• [YOUR OBJECTIVE]
The expected output is exactly the lines below, starting at the line with "Home (242, 2062)" and ending at the line with "В Омске судят", both included; no other line belongs in it.

• [Dataset excerpts]
╭──
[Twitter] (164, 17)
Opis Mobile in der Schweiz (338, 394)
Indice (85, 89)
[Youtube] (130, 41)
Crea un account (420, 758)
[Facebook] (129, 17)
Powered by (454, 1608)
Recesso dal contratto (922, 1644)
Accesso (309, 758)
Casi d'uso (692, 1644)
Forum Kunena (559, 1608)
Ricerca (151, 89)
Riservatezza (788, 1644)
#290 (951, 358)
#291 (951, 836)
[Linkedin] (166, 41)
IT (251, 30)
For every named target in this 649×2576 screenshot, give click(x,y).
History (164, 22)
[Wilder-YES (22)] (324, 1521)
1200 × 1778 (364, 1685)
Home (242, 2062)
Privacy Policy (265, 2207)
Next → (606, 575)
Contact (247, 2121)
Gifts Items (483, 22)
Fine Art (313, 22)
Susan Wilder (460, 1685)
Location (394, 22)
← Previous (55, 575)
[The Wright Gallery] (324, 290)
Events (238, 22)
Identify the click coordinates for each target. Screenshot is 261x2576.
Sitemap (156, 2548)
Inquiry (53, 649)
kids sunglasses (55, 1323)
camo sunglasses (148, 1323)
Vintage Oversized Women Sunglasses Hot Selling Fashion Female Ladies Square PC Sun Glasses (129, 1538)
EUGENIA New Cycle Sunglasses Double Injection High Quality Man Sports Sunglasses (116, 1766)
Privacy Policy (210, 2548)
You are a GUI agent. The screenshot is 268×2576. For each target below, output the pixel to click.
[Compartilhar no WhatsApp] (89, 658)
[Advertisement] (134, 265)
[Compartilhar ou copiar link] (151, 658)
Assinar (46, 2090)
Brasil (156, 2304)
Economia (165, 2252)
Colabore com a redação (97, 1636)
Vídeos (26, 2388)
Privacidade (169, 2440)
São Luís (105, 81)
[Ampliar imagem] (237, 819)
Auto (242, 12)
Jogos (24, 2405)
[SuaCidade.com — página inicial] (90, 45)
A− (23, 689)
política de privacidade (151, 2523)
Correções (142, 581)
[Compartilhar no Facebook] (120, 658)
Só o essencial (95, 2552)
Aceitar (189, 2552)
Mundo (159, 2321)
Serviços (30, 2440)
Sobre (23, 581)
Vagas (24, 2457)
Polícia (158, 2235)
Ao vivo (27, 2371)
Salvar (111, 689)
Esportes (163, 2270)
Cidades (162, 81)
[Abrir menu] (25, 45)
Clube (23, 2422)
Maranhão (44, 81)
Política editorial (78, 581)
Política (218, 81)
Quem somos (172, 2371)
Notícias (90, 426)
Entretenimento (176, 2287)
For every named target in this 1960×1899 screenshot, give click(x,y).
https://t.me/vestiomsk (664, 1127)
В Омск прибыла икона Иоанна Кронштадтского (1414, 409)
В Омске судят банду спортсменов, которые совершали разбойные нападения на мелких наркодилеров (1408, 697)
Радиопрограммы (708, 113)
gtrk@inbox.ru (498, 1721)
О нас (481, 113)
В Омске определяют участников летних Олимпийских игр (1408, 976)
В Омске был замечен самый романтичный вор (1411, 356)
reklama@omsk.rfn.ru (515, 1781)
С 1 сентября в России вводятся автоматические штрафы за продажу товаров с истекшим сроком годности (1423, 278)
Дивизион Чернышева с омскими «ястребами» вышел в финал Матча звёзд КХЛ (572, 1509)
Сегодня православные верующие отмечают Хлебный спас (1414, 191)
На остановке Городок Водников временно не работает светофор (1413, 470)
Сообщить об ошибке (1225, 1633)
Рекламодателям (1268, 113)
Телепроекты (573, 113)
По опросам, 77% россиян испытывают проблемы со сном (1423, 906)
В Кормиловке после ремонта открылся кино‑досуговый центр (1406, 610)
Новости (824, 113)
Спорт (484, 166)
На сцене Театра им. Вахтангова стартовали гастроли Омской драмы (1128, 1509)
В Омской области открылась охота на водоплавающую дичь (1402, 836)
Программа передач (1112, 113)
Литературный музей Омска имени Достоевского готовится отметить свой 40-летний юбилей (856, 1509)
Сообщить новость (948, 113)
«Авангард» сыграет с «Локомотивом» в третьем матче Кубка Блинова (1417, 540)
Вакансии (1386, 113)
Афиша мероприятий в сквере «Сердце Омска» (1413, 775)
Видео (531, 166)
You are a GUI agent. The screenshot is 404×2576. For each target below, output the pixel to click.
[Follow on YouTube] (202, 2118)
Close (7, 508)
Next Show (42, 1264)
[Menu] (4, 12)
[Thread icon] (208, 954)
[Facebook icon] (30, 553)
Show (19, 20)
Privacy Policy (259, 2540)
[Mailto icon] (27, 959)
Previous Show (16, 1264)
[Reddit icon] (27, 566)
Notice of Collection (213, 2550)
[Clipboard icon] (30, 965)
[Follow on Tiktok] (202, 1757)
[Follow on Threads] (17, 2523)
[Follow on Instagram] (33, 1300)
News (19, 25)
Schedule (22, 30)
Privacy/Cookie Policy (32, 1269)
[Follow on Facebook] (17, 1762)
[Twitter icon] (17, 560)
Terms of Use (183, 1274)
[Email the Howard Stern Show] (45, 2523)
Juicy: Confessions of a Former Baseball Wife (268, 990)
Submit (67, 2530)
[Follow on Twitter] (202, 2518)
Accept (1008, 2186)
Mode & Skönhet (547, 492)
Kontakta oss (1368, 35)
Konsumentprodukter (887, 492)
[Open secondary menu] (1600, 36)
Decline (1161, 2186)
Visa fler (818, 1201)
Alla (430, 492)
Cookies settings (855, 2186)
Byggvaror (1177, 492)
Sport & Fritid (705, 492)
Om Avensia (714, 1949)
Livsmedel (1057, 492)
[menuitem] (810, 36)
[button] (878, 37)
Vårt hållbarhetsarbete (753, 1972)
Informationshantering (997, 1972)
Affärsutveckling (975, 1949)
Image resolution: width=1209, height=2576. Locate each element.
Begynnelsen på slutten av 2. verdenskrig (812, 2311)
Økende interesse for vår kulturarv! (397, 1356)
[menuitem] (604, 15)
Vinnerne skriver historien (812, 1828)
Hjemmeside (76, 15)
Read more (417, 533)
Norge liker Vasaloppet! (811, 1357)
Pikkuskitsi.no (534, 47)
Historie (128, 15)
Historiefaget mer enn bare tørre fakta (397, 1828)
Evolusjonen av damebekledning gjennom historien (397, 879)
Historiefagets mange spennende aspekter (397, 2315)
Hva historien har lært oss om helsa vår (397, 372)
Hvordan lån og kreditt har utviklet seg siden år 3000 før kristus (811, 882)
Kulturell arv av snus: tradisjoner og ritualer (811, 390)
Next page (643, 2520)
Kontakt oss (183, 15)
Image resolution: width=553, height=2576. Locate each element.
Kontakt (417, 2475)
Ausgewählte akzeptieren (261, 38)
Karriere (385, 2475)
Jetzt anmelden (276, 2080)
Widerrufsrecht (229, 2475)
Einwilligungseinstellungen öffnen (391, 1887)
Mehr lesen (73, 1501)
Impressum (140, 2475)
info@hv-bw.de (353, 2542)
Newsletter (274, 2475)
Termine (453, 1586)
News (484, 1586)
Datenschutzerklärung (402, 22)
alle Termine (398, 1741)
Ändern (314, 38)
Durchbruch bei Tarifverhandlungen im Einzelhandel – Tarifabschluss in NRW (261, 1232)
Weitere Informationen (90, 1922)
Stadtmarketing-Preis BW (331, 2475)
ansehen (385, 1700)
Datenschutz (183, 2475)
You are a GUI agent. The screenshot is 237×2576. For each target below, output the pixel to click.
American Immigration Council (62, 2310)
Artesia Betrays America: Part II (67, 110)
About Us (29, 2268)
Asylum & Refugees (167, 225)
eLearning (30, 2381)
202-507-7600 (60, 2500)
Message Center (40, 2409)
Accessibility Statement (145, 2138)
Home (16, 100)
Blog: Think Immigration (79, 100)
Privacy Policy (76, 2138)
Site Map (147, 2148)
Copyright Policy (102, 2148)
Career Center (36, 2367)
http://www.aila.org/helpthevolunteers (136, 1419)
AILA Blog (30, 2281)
╰──
• [WRITTEN RESPONSE]
Home (242, 2062)
Privacy Policy (265, 2207)
Next → (606, 575)
Contact (247, 2121)
Gifts Items (483, 22)
Fine Art (313, 22)
Susan Wilder (460, 1685)
Location (394, 22)
← Previous (55, 575)
[The Wright Gallery] (324, 290)
Events (238, 22)
Identify the click coordinates for each target. Screenshot is 261x2576.
Sitemap (156, 2548)
Inquiry (53, 649)
kids sunglasses (55, 1323)
camo sunglasses (148, 1323)
Vintage Oversized Women Sunglasses Hot Selling Fashion Female Ladies Square PC Sun Glasses (129, 1538)
EUGENIA New Cycle Sunglasses Double Injection High Quality Man Sports Sunglasses (116, 1766)
Privacy Policy (210, 2548)
You are a GUI agent. The screenshot is 268×2576. For each target below, output the pixel to click.
[Compartilhar no WhatsApp] (89, 658)
[Advertisement] (134, 265)
[Compartilhar ou copiar link] (151, 658)
Assinar (46, 2090)
Brasil (156, 2304)
Economia (165, 2252)
Colabore com a redação (97, 1636)
Vídeos (26, 2388)
Privacidade (169, 2440)
São Luís (105, 81)
[Ampliar imagem] (237, 819)
Auto (242, 12)
Jogos (24, 2405)
[SuaCidade.com — página inicial] (90, 45)
A− (23, 689)
política de privacidade (151, 2523)
Correções (142, 581)
[Compartilhar no Facebook] (120, 658)
Só o essencial (95, 2552)
Aceitar (189, 2552)
Mundo (159, 2321)
Serviços (30, 2440)
Sobre (23, 581)
Vagas (24, 2457)
Polícia (158, 2235)
Ao vivo (27, 2371)
Salvar (111, 689)
Esportes (163, 2270)
Cidades (162, 81)
[Abrir menu] (25, 45)
Clube (23, 2422)
Maranhão (44, 81)
Política editorial (78, 581)
Política (218, 81)
Quem somos (172, 2371)
Notícias (90, 426)
Entretenimento (176, 2287)
For every named target in this 1960×1899 screenshot, give click(x,y).
https://t.me/vestiomsk (664, 1127)
В Омск прибыла икона Иоанна Кронштадтского (1414, 409)
В Омске судят банду спортсменов, которые совершали разбойные нападения на мелких наркодилеров (1408, 697)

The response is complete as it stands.